• _ABOUT THIS TASK_:
Would you retype exactly the lines from the one holding "Click the scissors screenshot tool icon" through the last line of the listing, and only those, without pictures?
• • •
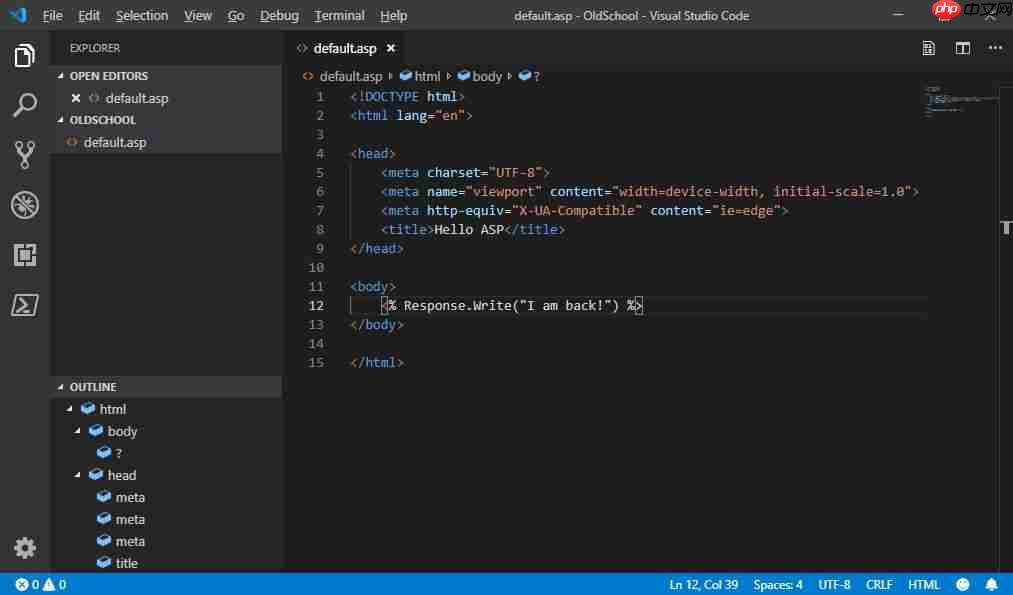Click the HTML language mode indicator

pos(923,584)
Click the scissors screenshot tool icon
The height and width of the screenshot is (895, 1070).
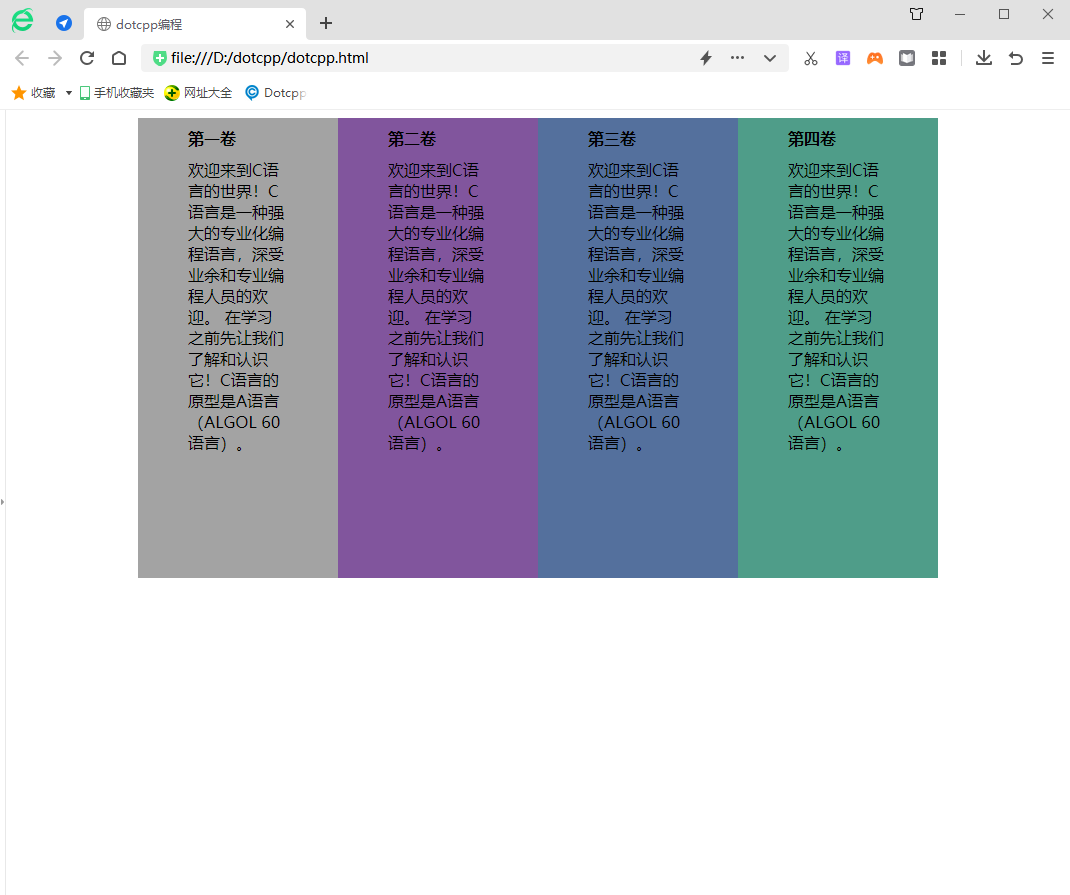pos(810,58)
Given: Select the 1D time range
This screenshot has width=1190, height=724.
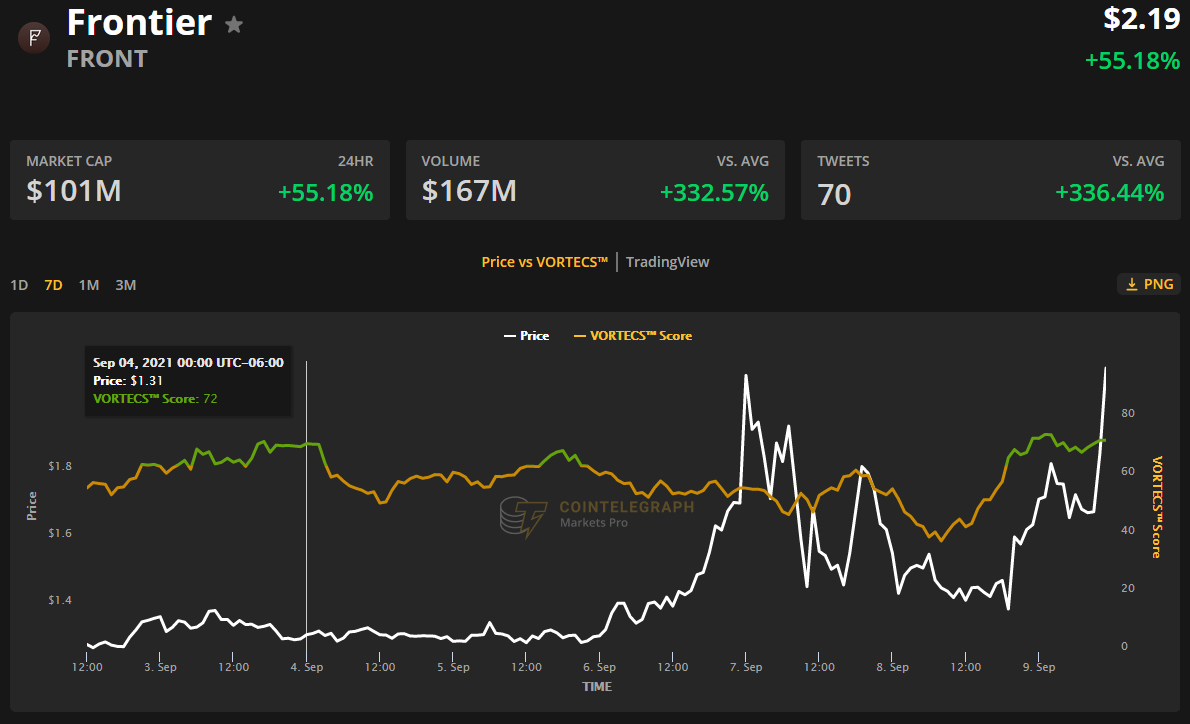Looking at the screenshot, I should coord(19,285).
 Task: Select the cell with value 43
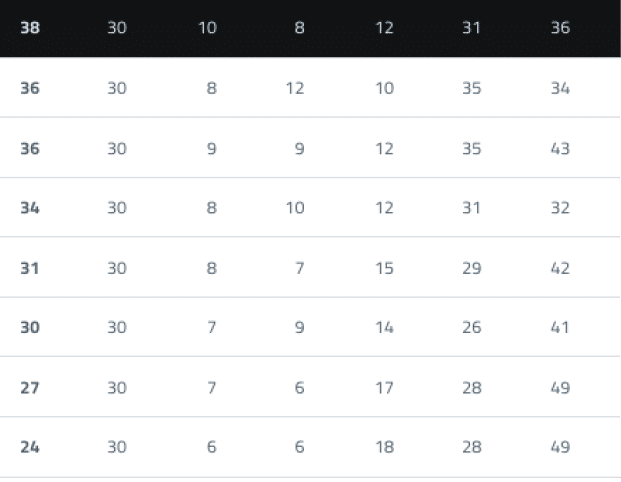tap(560, 148)
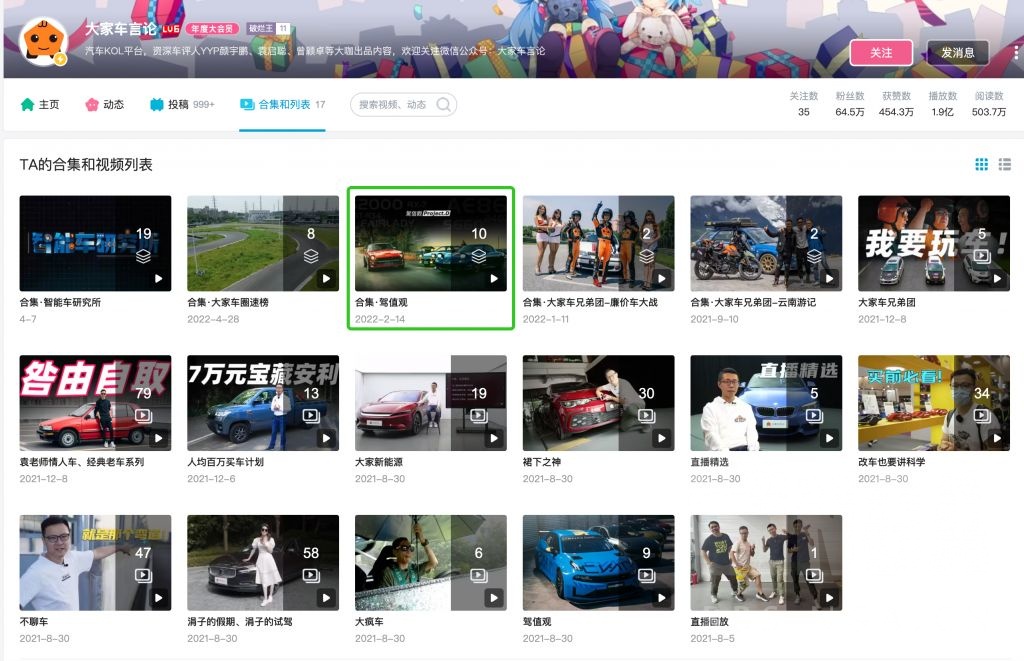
• • •
• _RESULT OF THIS TASK_:
Click the scissors screenshot tool icon
The height and width of the screenshot is (895, 1070).
pos(810,58)
Given: Select the 1D time range
This screenshot has width=1190, height=724.
Looking at the screenshot, I should coord(19,285).
 Task: Select the cell with value 43
tap(560, 148)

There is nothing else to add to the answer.